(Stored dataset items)
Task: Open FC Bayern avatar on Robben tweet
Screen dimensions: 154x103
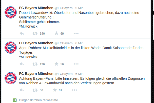Action: (11, 48)
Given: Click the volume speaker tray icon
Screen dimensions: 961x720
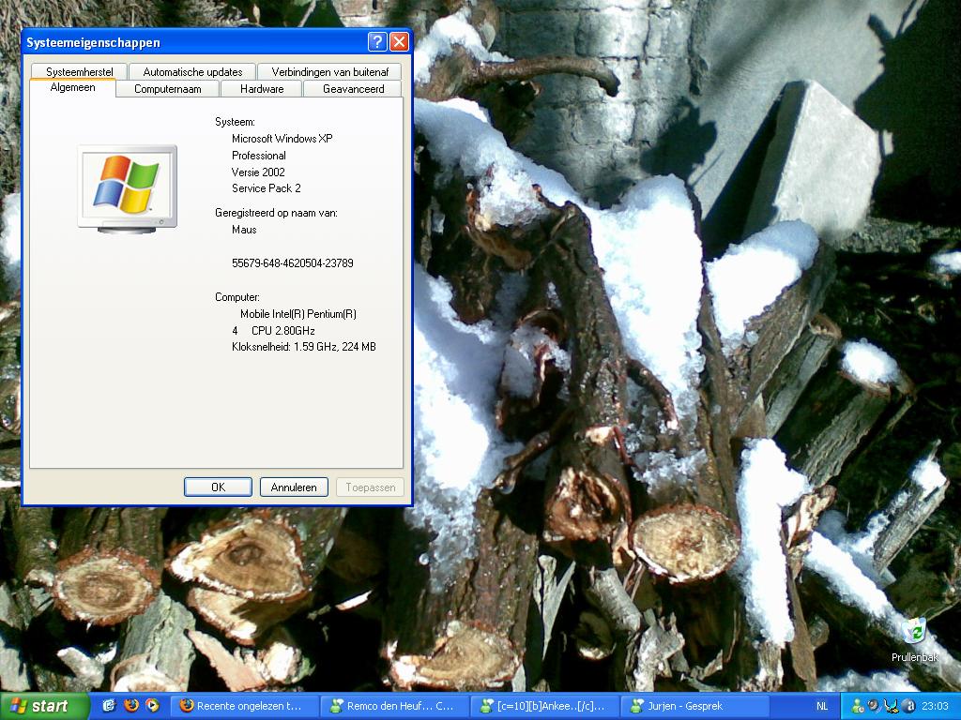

Exercise requirements - Revise all of the material, replacing "Screen dimensions" with "Display size" and leaving everything else unchanged. Omit the pictures from your answer.

Response below -
Task: Open FC Bayern avatar on Robben tweet
Display size: 154x103
Action: (11, 48)
Given: Click the volume speaker tray icon
Display size: 961x720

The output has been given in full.